--- YOUR OBJECTIVE ---
Render the records below as a two-column Markdown table headed No. and Text, with one numbered row per line, skipping blank lines. Leave the pictures out of the answer.

=== MATERIAL TO PROCESS ===

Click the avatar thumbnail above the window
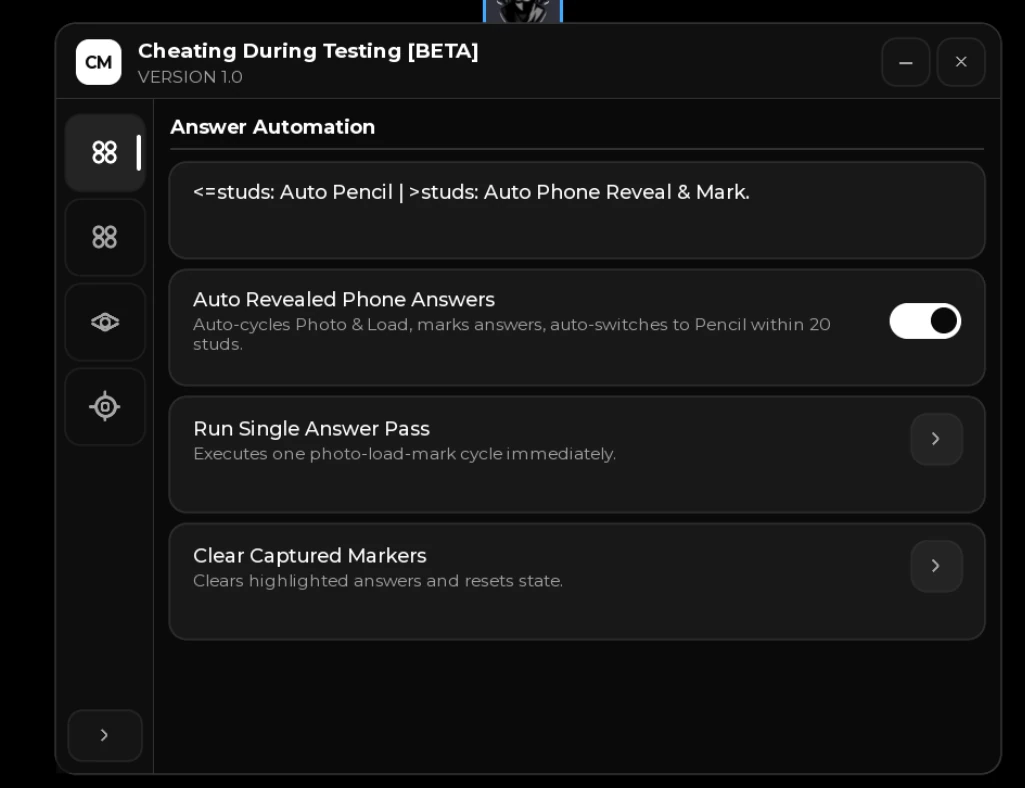 pos(523,11)
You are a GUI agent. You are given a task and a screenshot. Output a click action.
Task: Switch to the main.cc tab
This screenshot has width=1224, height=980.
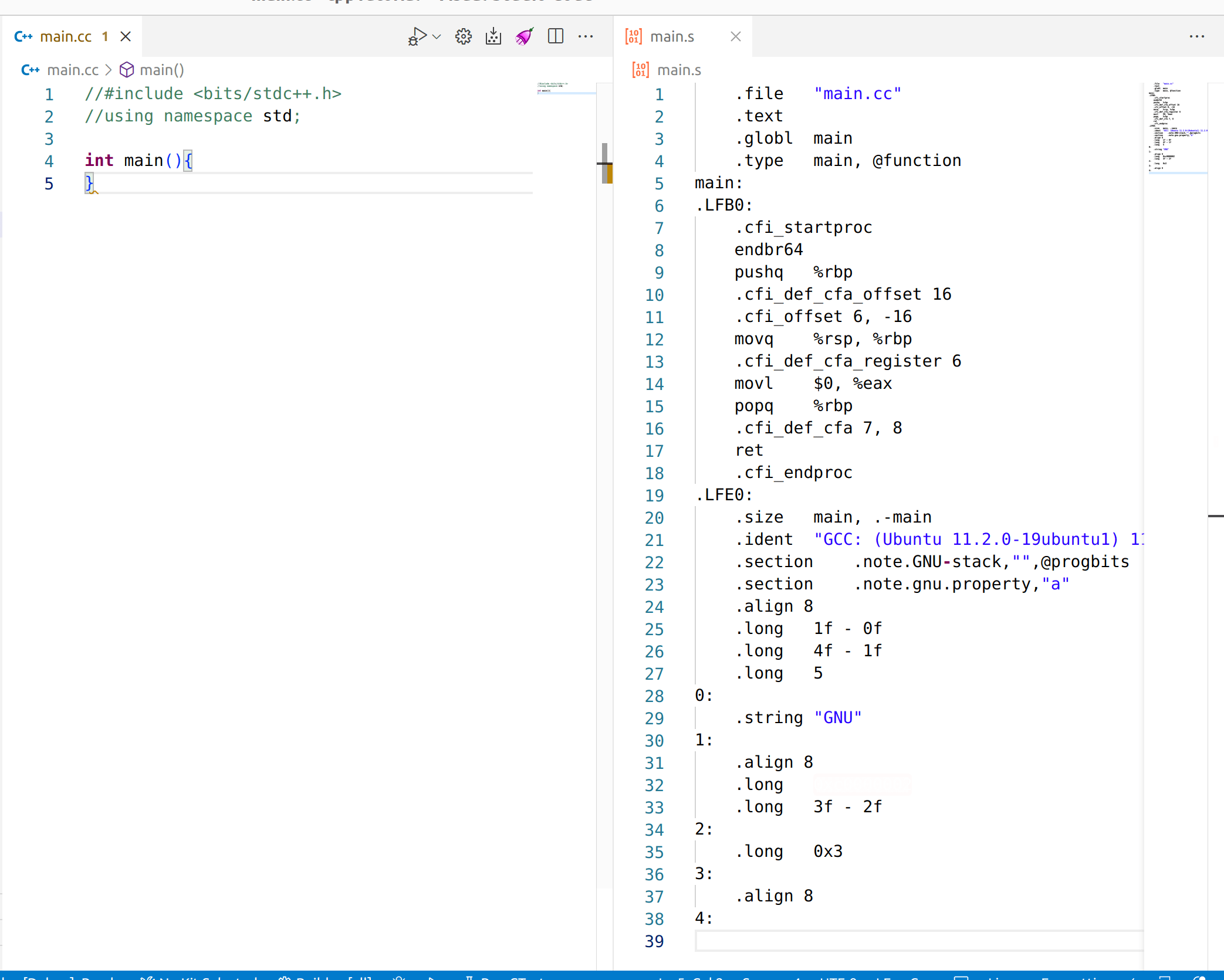(65, 36)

===

--- CORRECT OUTPUT ---
| No. | Text |
|---|---|
| 1 | Click the avatar thumbnail above the window |
| 2 |  pos(523,11) |
| 3 | You are a GUI agent. You are given a task and a screenshot. Output a click action. |
| 4 | Task: Switch to the main.cc tab |
| 5 | This screenshot has width=1224, height=980. |
| 6 | (65, 36) |